5 12 6
A once declining industrial area in the 1970s,
Granville Island is now a top Vancouver tourist attraction
with waterfront restaurants. theatres, galleries, unique shops and a fresh food market
Today, Granville Island contains unique shops offering a variety of goods, including unusual trinkets, souvenirs, locally designed clothing, kitchen wares, home decor items, books, crystals and high-end art. The island is small and easy to walk around, making for a pleasant day or afternoon of strolling and browsing. There are several restaurant choices. A number of theatres draw arts lovers. Festivals, such as the Vancouvers Writers Fest, are held here.

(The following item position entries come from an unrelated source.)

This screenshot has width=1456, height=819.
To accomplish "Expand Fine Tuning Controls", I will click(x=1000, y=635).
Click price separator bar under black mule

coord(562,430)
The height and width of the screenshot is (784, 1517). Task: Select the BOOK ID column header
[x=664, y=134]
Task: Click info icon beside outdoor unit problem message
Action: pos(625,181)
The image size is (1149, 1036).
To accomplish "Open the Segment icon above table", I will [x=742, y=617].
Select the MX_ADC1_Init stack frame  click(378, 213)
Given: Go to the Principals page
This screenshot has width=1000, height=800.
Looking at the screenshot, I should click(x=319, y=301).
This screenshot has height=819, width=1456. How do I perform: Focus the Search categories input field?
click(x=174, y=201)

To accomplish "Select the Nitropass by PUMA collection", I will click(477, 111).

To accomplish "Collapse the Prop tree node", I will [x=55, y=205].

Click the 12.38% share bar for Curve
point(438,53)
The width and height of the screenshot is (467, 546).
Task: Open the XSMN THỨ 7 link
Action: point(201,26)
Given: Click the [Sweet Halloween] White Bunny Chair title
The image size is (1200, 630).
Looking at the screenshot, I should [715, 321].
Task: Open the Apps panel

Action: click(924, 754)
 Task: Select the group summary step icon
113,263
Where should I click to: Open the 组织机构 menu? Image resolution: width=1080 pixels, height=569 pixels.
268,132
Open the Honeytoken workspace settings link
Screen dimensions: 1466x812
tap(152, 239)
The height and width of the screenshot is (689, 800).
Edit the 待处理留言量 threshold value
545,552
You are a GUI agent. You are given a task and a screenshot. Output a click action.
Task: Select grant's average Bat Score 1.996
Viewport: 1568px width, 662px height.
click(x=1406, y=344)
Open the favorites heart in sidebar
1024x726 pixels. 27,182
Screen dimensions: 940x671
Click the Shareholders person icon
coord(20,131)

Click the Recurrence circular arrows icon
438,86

The history of Granville Island dates back to the 1800s. It began as two sandbars on the tidal flats of False Creek, an inlet in the heart of Vancouver, British Columbia that separates the downtown from the rest of the city. False Creek was then more than twice the size it is now. A rickety wooden bridge spanned the sandbars. In 1909 a second Granville Street bridge was built, this one of steel. In 1935, a 35-acre reclamation project began, a project in which almost a million cubic yards of fill were dredged from False Creek to create a land area under the bridge. The first tenants were businesses servicing the forest, mining, construction and shipping sectors. The original name was “industrial island”, but the name that stuck came from the overhead bridge.
Granville Island was a booming industrial area in the early 1900s. At its height in 1930, 1,200 people worked here, most arriving by streetcar. The Great Depression ended the boom and several sawmills closed. A shantytown emerged. The island experienced a secondary boom during World War II, but demand for industrial output declined postwar. Sawmills and factories became fire traps. False Creek, once a fertile fishing area, was a toxic sewer. The island’s inner city location was no longer attractive to industrialists. In the 1970s, a plan emerged to turn the space into a people-friendly place with various uses, from parkland to housing to public exhibition space.
A large building on the island houses Granville Island Public Market. Assorted stalls carry fresh produce, baked treats and homemade products. One aisle contains artisan and craft vendors. There is also a food court, where one can have lunch or a snack. If you choose to take your food outside to eat on the boardwalk, a sign warns you to watch that seagulls don’t try to steal your food.
Granville Island is accessible by car. Parking is available, but limited. The island is geared to pedestrians and drivers are warned to be careful. You can also get there by bus, by foot, by bicycle, by aquabus (in the summer) and by the False Creek Ferry. The Granville Island website contains more detail on how to get there.